Can I resubmit my coursework?

I’m taking a technical writing class; my professor wants us to write a letter of complaint. I wrote one last semester fora a business writing class. Can I submit the same work for my new class?

Is this something I should ask my current professor?

Well, I know at my university submitting the same item for two different classes is considered plagerizim and is grounds for expulsion from the university.

I would tread very carefully around this particular issue.

My guess is that the two courses have different focuses, different techniques, different emphasis. Using something you wrote for a prior course will probably produce a poor grade, because the instructor of the new course will be looking for different points. My guess: the instructor of a business writing class is probably looking for clarity, concision, and tone; the instructor of a technical writing class is looking for more detail, ability to express complexities, etc.

You could probably use the same concept (whatever the complaint was about), but I would certainly redraft the letter.

Ask your professor. When I was TAing tech writing classes, I’d have frowned upon it.

Since when is copying from yourself plaigerism? Damn, most of my the dissertation is then plaigerised from earlier papers, boy am I in trouble.

I busted a student doing this last semester. Broke my heart because he was a good kid, but the honor system here is like gospel to the current administration…But yes, you are talking about plagiarism. Just write the new letter. Even though the chances of having the prof. find out are slim, it does happen. At my institution we scan every paper ever written into a data base, and which searches the entire database for duplicates…that in itself usually deters those who wish to plagiarize.

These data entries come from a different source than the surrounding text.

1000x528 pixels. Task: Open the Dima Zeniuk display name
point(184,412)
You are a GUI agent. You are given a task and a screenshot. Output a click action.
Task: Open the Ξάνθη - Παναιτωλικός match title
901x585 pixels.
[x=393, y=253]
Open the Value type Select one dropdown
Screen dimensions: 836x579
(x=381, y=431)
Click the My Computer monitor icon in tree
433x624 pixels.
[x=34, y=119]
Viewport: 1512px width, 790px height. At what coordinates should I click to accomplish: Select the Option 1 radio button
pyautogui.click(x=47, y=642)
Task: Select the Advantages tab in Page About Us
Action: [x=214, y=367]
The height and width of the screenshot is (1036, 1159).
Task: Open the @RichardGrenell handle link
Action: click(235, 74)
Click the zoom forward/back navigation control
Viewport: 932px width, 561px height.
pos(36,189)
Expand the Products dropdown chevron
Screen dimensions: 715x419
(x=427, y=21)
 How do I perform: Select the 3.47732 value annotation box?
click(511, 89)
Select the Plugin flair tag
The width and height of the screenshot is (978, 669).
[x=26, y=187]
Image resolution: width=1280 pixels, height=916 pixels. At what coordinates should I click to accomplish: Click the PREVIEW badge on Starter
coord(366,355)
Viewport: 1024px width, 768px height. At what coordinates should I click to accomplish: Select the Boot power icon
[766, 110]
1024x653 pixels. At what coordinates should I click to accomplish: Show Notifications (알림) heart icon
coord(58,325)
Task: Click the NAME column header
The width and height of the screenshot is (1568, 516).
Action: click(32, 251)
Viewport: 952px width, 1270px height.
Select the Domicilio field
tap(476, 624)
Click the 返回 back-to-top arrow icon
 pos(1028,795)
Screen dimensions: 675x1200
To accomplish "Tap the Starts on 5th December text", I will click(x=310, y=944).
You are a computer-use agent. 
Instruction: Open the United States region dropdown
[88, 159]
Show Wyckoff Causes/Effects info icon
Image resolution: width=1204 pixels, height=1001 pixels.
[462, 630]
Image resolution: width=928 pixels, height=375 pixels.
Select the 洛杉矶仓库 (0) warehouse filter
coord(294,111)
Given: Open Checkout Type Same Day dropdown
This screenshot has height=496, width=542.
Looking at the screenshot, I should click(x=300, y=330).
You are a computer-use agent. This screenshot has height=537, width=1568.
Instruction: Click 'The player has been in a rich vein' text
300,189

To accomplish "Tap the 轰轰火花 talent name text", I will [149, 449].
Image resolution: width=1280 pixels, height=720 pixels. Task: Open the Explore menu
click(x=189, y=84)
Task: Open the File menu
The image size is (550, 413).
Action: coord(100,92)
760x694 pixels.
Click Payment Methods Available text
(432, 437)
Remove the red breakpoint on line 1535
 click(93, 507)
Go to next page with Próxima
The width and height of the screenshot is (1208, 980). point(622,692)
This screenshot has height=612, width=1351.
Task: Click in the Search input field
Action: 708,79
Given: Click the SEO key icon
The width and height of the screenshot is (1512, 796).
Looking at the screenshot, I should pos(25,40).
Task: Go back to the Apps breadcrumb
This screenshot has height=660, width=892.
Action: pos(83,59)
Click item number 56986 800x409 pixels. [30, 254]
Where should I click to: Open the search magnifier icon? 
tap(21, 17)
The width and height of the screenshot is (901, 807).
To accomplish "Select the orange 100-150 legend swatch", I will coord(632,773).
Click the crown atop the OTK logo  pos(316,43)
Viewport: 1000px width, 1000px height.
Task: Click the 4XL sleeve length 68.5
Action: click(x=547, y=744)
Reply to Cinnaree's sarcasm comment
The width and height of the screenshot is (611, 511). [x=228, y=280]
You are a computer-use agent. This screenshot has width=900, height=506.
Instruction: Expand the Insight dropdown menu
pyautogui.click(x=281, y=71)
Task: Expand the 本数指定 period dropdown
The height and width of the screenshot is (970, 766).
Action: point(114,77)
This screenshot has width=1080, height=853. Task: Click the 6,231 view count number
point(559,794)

It’s plagiarism to represent your work (for which you’ve already received credit) as work that was done with the more recent lesson goals in mind. If you approach the professor and tell him that you’ve already written a complaint letter for a previous class, and you feel that it meets the standards he’s set for an example, you might be able to get credit for it by writing an accompanying exegesis that cites specific turns of phrase as examples of lessons you’ve learned. If I were a really cool professor, I’d give you an “A” just for coming to me with that idea. If not, I’d say “Good, you already know how to do it. Writing another one specifically for this class should be easy. I’ll expect excellent work from you.”

As for your dissertation, if you’re reusing minor works to craft a major work, I thought it was expected that you’d cite any of your published works that you re-use, and that non-published works are assumed to be rough drafts. For grading purposes, handing a paper in is the equivalent of “publishing” (even though it is clearly distinct from the academic meaning of “publishing a paper”). For example, I routinely wrote technical papers at my last job that re-used whole paragraphs from other papers I had written. Nonetheless, I would cite my own work as a reference in those cases, because the particular technical writing I did demanded citation of any fact. Because they were published to a very small audience, I would often have one paper published and receive phone calls from analysts in other agencies asking to see the source papers I cited. Occasionally, I’d tell them “Oh, that paper is really an in-house draft. If you’ve read paragraphs five and six, you’ve read that whole piece. I can read you the executive summary, but the conclusions are out of date now.”

Depends on your professor. Most of mine took the uberhardcore “Even thinking the same thought twice is PLAGIRISM!” (insert dramatic organ music!). However, some of them had no problem with it and a few even said “Oh, sure. I encourage reusing your work, so long as it’s relevant.”

How can using your own thoughts be plagiarism?
From dictionary.com-

It’s definitely not plagiarism to turn in your own work, but it would best to ask the professor first because it just may be in his/her mind.

Whatever it is, it’s not “plagiarism” (representing someone else’s work as your own).

As for whether this is something you can legitimately do, that’s up to the prof. Definitely ask.

Do the students sign any consent for you to scan there papers? If not are you not at the least stealing their intellectual property?

If you have to ask, don’t you think there’s at least a chance it might be considered plagiarism?

I’ve had students complain “Well, I didn’t KNOW that was considered plagiarism, so how can I be guilty?”

Answer: because you have my e-mail, and you have the twelve seconds it would take you to compose a note asking. That you didn’t (not you, Gazelle–students in general) tells me that you kind of knew what my answer would be, and you decided to shield yourself in ignorance.